Cet accord pouvait servir de modèle pour d’autres points chauds, dont la Corse. La Droite nationaliste vit rouge et craignit que la France soit amputée de certains de ses territoires. Il me sembla qu’elle avait intérêt à saboter tout processus allant dans le sens d’une autonomie de la Corse. Le Beretta laissé sur le lieu du crime comme signature orientait la recherche des assassins dans les milieux indépendantistes. Or certains détails comme des empreintes non exploitées trouvées dans les ruines de la gendarmerie où fut volé le pistolet pouvait ouvrir une autre piste, celle de la manipulation par des nationalistes d’extrême-droite de quelques fanatiques indépendantistes et l’infiltration du véritable criminel, un petit Bond franchouillard. Il suffisait de trouver ensuite un gogo qui porterait le chapeau. Un Yvan Colonna ferait tout à fait l’affaire. Telle fut mon hypothèse tant les enjeux politiques nationaux me paraissaient importants.

L’émission d’hier-soir insiste sur un fait troublant : Yvan Colonna n’a été par trois fois condamné que sur des présomptions. Aucun fait matériel n’est venu prouver que cet homme était l’assassin.

Or dans le cadre de l’enquête, une seule faute grave, indubitable celle-là, fut commise sans que son auteur ne soit poursuivi ainsi qu’il aurait dû l’être, c’est la proclamation par Sarkozy de la culpabilité d’Yvan Colonna avant même tout procès. Cet homme politique court-circuite la Justice. Se prend pour la Justice à lui tout seul et s’empresse de condamner un homme « présumé innocent ». Pour moi, cette pression illégale du ministre de l’Intérieur de l’époque sur l’opinion publique venait renforcer l’hypothèse d’un complot de l’extrême-droite.

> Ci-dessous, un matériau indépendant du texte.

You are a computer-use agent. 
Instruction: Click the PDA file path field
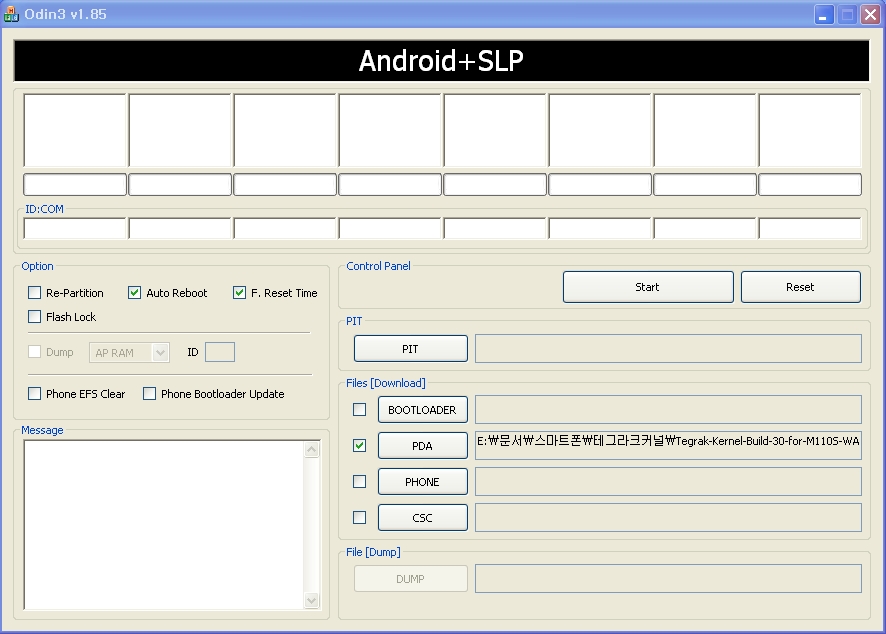[x=668, y=446]
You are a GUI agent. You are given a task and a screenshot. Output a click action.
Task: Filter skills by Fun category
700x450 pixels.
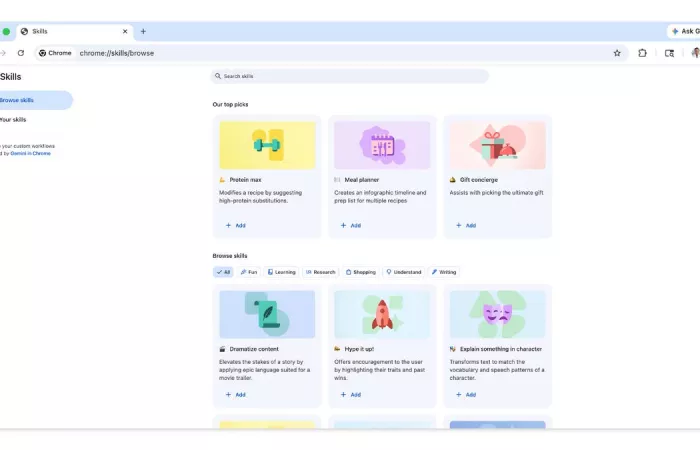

Au vu de l’émission, ce qui m’a paru évident, c’est le sérieux, l’honnêteté des magistrats en charge du dossier. J’ai eu le sentiment que ces gens avaient tenté de faire émerger la vérité dans un contexte difficile. Si tromperie il y eut, elle ne fut pas de ce côté. Et la très curieuse lettre de menace d’Yvan Colonna envers « la balance » n’est pas faite pour asseoir des certitudes.

Mais ce qui me parut important, c’est le témoignage d’un des indépendantistes qui affirme, taraudé par le remords, qu’aucune cause ne peut justifier l’assassinat d’une personne, quelle que soit sa fonction.

Bond qui nous est si sympathique que nous les hommes (les femmes ?) courons admirer les exploits nous révèle qu’au fin fond de nous sommeille un sentiment violent de vengeance que nous assouvissons ainsi par procuration.

A moins que, profitant des prochaines élections, nous chargions, par FN interposé, de rétablir la peine de mort. Que l’on tue enfin pour de vrai les coupables, les mauvais que sont tous les autres, sauf moi, évidemment.